In the News—Week of September 19, 2022

 In The Title Trove

Deal of the Week

A Kentucky-based seller, sold a three-property portfolio in Tennessee and Kentucky for $19.4 million. Amerco Real Estate, which is the Real Estate affiliate of U-Haul, was the buyer. This transaction was closed by Joel Montemayor, Assistant Vice President and Commercial Escrow Officer, in the Scottsdale office.

National

Until the cows leave home: California dairy farms moving to Arizona, Texas 

It’s not just people who are leaving California, the cows are leaving, too, the Los Angeles Times reports. The number of dairy farms has dropped from around 2,100 in 2001 to about 1,200 today. “As urban expansion came in and got close to the farm, developers would come in and buy the land and convert it into housing or commercial buildings,” a farmer in Lakeview tells the newspaper. “That’s the progression of what’s happened in the California dairy industry. More recently in the last 20 years, a lot of people have started to move out of state.” Dairy cows are being shipped to Texas, Arizona, New Mexico, Idaho, South Dakota and Kansas. 

Energy & Efficiency

Oregon demolishes its last coal-fired plant for generating electricity

A demolition contractor used a controlled explosion to take down a smokestack and a 19-story boiler building at a power-generation plant near Boardman, Oregon, KNKX radio reports. The demolition of Portland General Electric’s coal-fired power plant spells the end of coal-fired power generation in Oregon. “The coal plant has been just a workhorse of the fleet for 40 years,” Bruce Jenkins, a PGE vice president, tells the radio station. “But if you look around the landscape here, we’ve got lots of clean, renewable resources coming in. We’re transitioning, and this is just part of that transition.” 

Texas

Houston’s NAI Partners pulls out of network and rebrands itself 

The Houston affiliate of NAI Global has declared its independence and rebranded itself, the Houston Chronicle reports. NAI Partners, which has been doing business in Houston for 25 years, will now be known as Partners and is staying at its headquarters in the Galleria area.
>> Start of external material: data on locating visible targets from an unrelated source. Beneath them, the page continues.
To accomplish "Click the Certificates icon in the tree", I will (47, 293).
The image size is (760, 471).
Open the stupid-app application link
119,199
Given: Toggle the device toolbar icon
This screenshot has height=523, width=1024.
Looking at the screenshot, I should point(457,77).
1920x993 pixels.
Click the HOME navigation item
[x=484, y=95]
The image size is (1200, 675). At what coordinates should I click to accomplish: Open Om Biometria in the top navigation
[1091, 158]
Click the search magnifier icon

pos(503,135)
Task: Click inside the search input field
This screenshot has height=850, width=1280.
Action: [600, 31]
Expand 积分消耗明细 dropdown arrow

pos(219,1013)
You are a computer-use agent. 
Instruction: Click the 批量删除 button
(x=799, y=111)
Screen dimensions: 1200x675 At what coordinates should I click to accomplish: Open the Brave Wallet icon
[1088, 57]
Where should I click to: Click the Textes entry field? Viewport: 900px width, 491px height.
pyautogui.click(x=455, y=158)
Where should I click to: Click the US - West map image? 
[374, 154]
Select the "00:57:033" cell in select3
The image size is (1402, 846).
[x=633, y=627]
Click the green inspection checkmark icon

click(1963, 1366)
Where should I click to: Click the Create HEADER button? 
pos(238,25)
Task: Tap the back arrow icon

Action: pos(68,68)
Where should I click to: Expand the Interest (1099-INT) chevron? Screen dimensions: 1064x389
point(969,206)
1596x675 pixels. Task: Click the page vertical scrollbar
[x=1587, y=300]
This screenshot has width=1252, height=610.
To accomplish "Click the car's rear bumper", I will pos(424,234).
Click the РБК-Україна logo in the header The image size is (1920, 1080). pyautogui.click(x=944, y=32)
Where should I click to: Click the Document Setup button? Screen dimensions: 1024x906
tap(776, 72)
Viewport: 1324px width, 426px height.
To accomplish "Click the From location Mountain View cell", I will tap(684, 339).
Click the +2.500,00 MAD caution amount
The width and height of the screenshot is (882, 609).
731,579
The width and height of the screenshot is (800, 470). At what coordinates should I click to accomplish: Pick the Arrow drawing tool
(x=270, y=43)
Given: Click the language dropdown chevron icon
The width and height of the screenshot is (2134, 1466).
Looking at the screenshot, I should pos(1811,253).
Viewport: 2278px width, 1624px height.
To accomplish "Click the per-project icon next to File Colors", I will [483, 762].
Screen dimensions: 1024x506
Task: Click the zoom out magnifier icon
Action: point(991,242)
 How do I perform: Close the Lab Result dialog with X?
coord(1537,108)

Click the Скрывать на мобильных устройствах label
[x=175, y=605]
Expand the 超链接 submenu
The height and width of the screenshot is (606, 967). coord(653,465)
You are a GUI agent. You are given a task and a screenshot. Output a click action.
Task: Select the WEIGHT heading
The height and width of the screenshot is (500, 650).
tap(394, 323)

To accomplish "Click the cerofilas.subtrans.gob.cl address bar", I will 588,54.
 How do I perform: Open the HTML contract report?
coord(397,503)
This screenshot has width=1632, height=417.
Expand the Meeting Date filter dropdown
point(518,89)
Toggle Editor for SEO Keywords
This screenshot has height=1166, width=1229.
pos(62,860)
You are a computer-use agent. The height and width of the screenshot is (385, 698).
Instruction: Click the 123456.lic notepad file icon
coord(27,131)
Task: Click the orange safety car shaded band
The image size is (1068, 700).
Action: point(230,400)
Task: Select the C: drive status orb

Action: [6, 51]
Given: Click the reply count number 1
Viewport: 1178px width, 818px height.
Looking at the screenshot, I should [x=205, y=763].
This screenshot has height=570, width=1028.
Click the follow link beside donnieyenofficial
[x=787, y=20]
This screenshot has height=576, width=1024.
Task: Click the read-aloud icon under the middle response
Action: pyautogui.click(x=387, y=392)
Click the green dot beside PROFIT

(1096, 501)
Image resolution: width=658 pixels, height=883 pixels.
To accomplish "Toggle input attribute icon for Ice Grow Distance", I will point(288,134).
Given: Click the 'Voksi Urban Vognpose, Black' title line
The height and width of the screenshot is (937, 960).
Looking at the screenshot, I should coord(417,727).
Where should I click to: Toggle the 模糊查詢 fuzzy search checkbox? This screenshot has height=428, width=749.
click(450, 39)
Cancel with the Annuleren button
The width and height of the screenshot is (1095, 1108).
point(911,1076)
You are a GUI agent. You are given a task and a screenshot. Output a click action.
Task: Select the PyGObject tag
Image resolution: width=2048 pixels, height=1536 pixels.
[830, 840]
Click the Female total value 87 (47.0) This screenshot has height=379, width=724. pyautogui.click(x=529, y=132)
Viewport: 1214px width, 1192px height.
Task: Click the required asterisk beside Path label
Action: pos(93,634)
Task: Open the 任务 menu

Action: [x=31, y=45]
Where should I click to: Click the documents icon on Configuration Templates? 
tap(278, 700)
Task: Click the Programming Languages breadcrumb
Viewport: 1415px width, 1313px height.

Already one of the largest privately-held Texas-based commercial real estate brokerages, Partners plans to expand. 

Texas

Downtown Dallas will see millions of square feet turned into residences

The tall buildings in downtown Dallas will look the same from the outside, but their interiors will see a major makeover in the coming years as empty offices are converted to residences, Dan Harris, CEO of Stream Realty Partners, writes for D Magazine. The buildings in the central business district are losing out to the appeal of Uptown. “Fortunately, in the coming months and years, downtown Dallas will potentially add somewhere in the vein of 2-3 million square feet of conversions from office to multifamily,” Harris writes.

Arizona

For $1.1M, buyer can turn converted home back into a general store

Patricia Burris has a building for sale that can serve as a one-bedroom residence or a general store or a museum. The choice is yours if you are willing to pony up $1.1 million for the property in Pearce, Arizona, Insider reports. Burris and her late husband brought the 127-year-old building in 1996.  It was listed in the National Register of Historic Places in 1978. They made it into a one-bedroom residence. They kept all the shelves for the Old Pearce Mercantile store and the artifacts for the Arizona Ghost Town Museum. Pearce, which is south of Interstate 10 in the eastern part of Arizona isn’t exactly a ghost town. This old mining town still has around 2,000 people, but it has declined since its heyday in the 1930s. Burris first listed the property in 2020 and when it didn’t sell, she chose an interesting tactic. She raised the price. 

Mexico

Queretaro gets first mixed-use project integrating business and residential 

Following the trends from Mexico’s population centers, Queretaro is about to get its first district that combines office and residential, Mexico Business News reports. The Xentric District in Juriquilla will be home to a mixed-use project that includes residential, an office tower, a shopping center and a hotel. Xentric is close to the Queretaro Aerospace Park and other industrial areas. The district will offer an auditorium with seating for 50, designed for press conferences and pitch meetings.